Il testo della direttiva va oltre i divieti e si occupa anche di disciplinare l’uso di altri prodotti, pur non vietandoli. «Alcuni prodotti – come i contenitori per alimenti – formalmente restano permessi, ma gli stati membri dovranno disincentivarli – scrive Lifegate –. Ciò significa, per esempio, impedire che siano offerti gratuitamente e mettere a disposizione alternative riutilizzabili. Sulla confezione di alcuni prodotti bisognerà comunicare la presenza di plastica, spiegando al consumatore come smaltirla correttamente. Questa disposizione si applica ad assorbenti, tamponi igienici e applicatori per tamponi; salviette umidificate; sigarette, sigari e relativi filtri; tazze per bevande».

Per quanto riguarda sacchetti leggeri, contenitori per alimenti, attrezzi da pesca, pacchetti e involucri, prodotti del tabacco con i rispettivi filtri, salviette umidificate, palloncini, contenitori e tazze per bevande con i rispettivi tappi e coperchi, i produttori dovranno sobbarcarsi i costi di smaltimento e trattamento. Inoltre si raccomanda di sensibilizzare le persone sul grande impatto ambientale della plastica monouso.

La questione delle bioplastiche

Inizialmente la direttiva europea includeva anche le plastiche a base organica e biodegradabili. «La linea dura adottata dalle istituzioni diventa più comprensibile alla luce del fatto che la dicitura “compostabile” ci indica che un piatto o un cucchiaino, dopo l’uso, va destinato agli impianti appositi; se finisce in mare, come spesso accade, può comunque fare danni». La cosa ha generato proteste soprattutto in Italia, che produce i due terzi della plastica biodegradabile europea. Alla luce di diversi fattori, la richiesta di deroga è stata accettata e dunque si continueranno a produrre e vendere stoviglie in bioplastica compostabile.

È importante però sottolineare che ricorrere troppo spesso a oggetti usa e getta, per quanto in materiali eco-compatibili, è una pratica scorretta, che va disincentivata. «Quando dieci anni fa sono stati banditi i sacchetti per la spesa in plastica, non c’è stata una sostituzione “uno a uno” – ha detto il presidente di Legambiente Stefano Ciafani –. Grazie a quella legge, l’uso dei sacchetti usa e getta è crollato del 70 per cento e portarsi da casa una borsa riutilizzabile è diventato la normalità. Ora deve succedere esattamente la stessa cosa. Non si può assolutamente pensare che il prodotto monouso in plastica tradizionale debba essere sostituito da un analogo prodotto monouso, ma compostabile».

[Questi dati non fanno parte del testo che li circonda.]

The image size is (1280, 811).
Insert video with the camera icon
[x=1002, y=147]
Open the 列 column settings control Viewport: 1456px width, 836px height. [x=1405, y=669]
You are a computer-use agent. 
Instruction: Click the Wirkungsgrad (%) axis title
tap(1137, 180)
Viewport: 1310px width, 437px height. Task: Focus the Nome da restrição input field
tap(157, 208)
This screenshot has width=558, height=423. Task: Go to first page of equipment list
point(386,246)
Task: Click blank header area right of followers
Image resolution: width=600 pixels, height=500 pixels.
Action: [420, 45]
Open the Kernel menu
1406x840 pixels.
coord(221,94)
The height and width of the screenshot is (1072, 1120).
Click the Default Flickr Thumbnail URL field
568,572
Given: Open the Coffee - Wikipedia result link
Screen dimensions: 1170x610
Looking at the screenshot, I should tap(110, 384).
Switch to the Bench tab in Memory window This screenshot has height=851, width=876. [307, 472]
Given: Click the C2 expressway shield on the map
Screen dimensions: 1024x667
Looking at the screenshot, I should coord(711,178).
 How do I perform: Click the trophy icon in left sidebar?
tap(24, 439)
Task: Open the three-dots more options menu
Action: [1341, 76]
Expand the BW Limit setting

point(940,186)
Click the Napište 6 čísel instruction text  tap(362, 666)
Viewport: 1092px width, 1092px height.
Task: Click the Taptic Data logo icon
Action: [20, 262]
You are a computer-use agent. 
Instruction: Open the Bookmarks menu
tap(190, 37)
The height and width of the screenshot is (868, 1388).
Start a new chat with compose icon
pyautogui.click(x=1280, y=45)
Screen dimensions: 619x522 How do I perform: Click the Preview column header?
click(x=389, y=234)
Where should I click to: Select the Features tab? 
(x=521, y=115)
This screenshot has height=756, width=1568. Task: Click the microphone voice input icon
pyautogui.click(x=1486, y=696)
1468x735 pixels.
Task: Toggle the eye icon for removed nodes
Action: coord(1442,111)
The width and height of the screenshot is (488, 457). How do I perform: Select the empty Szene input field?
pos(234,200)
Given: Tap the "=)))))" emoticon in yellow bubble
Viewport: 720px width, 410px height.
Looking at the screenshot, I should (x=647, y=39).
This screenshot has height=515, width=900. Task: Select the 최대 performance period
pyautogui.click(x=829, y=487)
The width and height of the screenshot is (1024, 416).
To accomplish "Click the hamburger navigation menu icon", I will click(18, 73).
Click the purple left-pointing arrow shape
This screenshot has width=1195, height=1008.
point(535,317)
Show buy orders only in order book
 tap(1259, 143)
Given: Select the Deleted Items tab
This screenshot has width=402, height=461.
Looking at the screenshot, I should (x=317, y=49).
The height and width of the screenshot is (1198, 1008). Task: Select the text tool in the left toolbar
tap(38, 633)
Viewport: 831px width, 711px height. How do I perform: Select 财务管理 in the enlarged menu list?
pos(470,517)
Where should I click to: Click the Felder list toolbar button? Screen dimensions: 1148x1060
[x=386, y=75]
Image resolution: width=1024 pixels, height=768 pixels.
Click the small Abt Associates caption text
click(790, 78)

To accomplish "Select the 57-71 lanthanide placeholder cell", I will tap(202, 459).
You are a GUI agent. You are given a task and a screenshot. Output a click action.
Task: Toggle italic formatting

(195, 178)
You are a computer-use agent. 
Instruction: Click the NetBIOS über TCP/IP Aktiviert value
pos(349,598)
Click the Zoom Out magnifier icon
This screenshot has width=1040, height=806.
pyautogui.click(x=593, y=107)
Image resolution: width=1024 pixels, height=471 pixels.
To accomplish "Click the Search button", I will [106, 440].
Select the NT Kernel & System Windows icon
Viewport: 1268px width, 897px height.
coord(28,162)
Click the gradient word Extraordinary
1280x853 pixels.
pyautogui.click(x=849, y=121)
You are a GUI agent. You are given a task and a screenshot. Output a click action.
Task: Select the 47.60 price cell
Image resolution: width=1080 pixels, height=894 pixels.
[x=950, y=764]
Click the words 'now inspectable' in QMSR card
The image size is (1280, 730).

Quanto inquina la plastica monouso sulle spiagge

Per capire la rilevanza del problema, Silvio Puccio ha messo in fila alcuni dati sul blog InfoData del Sole 24 Ore. Come si può vedere dal grafico qui sotto, realizzato su dati di Legambiente rielaborati da Statista, frammenti plastici e mozziconi di sigaretta sono i rifiuti più comuni sulle spiagge italiane (14 per cento ciascuno). Seguono a breve distanza il polistirolo (12 per cento) e poi tappi (7 per cento). Stoviglie, bottiglie in plastica, sacchetti e bastoncini cotonati contribuiscono complessivamente (e in egual misura) per il 12 per cento.

«L’84 per cento dei rifiuti trovati sulle spiagge deriva dalla plastica – scrive Puccio –. È il risultato dell’indagine Beach litter, condotta [da Legambiente] in 13 regioni per catalogare l’immondizia dispersa lungo il litorale italiano. L’edizione 2021 del rapporto evidenzia gli effetti ambientali dell’emergenza Covid: nel 26 per cento delle spiagge monitorate sono stati ritrovati guanti in plastica monouso, “mascherine o altri oggetti riconducibili all’emergenza sanitaria Covid-19”, si legge. Oggetti che, com’è ovvio, non rientrano nella messa al bando europea di recente recepita dall’Italia».